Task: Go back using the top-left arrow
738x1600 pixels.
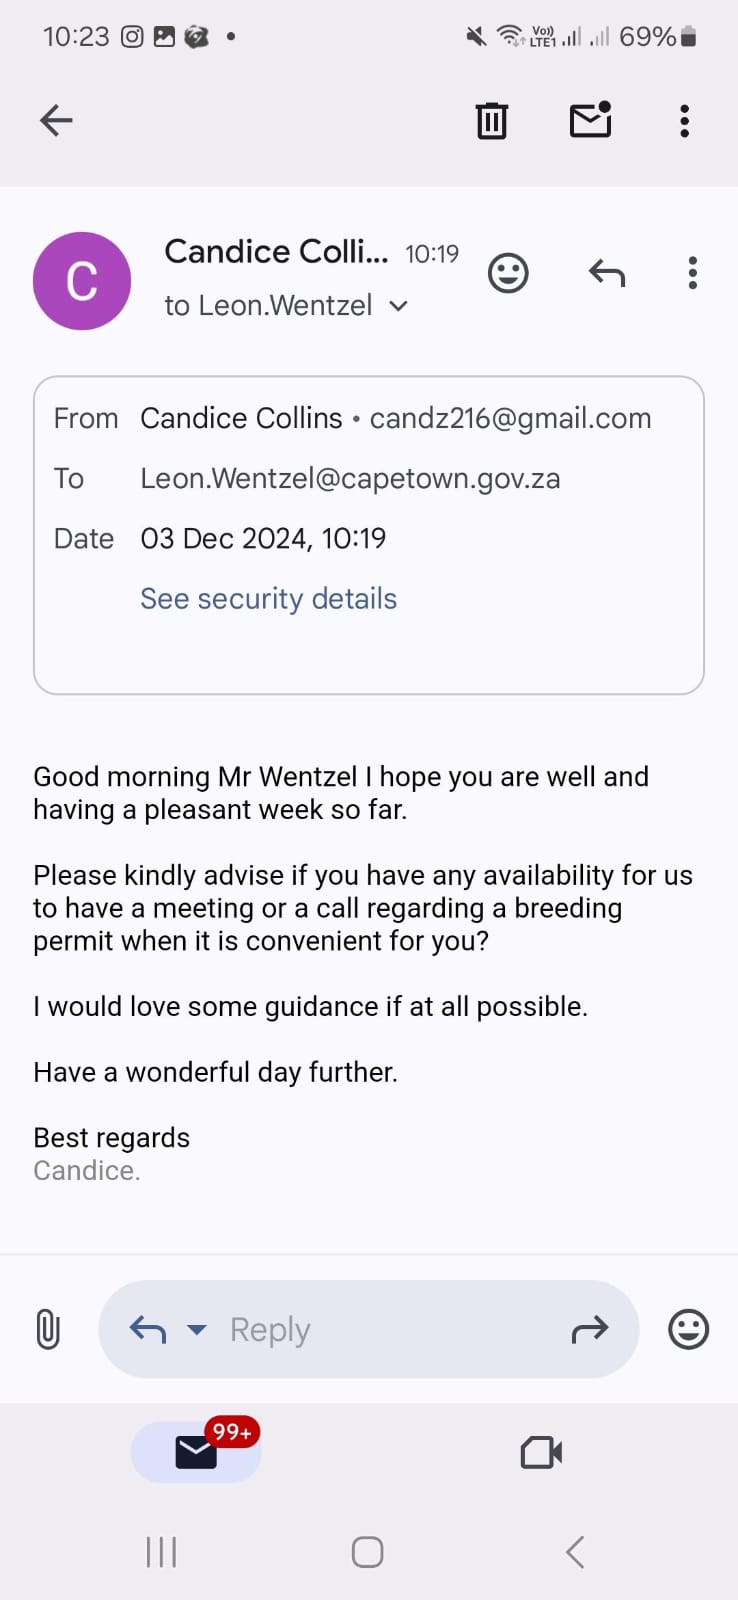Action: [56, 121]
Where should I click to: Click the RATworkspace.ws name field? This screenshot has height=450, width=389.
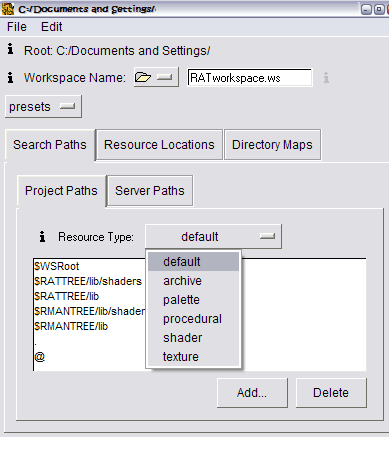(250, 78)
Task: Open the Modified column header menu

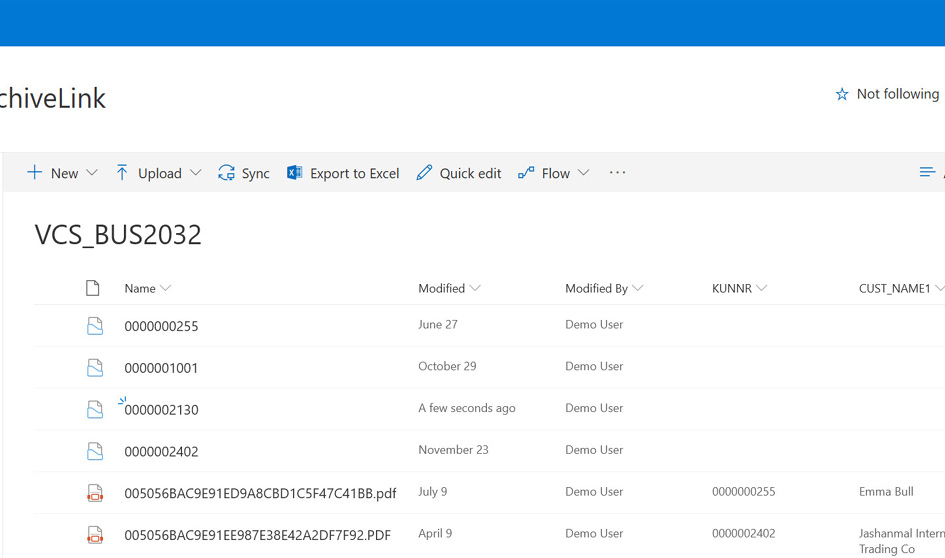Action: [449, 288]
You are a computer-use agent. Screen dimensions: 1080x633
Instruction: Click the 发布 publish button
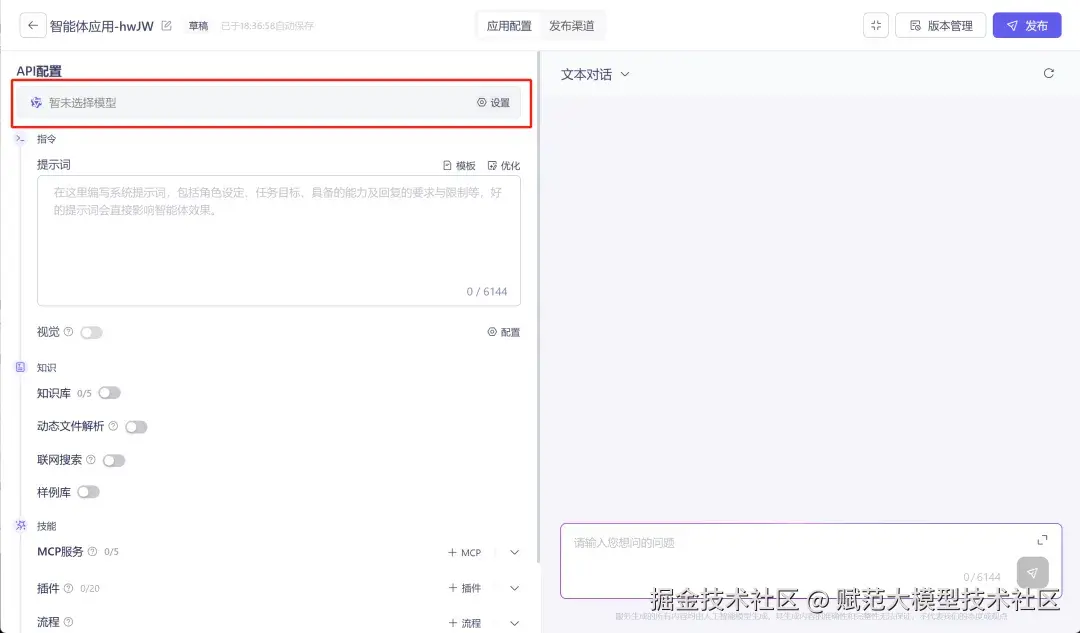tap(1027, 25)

— WHAT IS EXPECTED —
Only the lines from the line containing "Where should I" through the last line of the entries above should be reproduced, word for word and without pictures.

— WRITTEN RESPONSE —
Where should I click to: Click the RATworkspace.ws name field? This screenshot has height=450, width=389.
(250, 78)
Task: Open the Modified column header menu

Action: [449, 288]
You are a computer-use agent. Screen dimensions: 1080x633
Instruction: Click the 发布 publish button
tap(1027, 25)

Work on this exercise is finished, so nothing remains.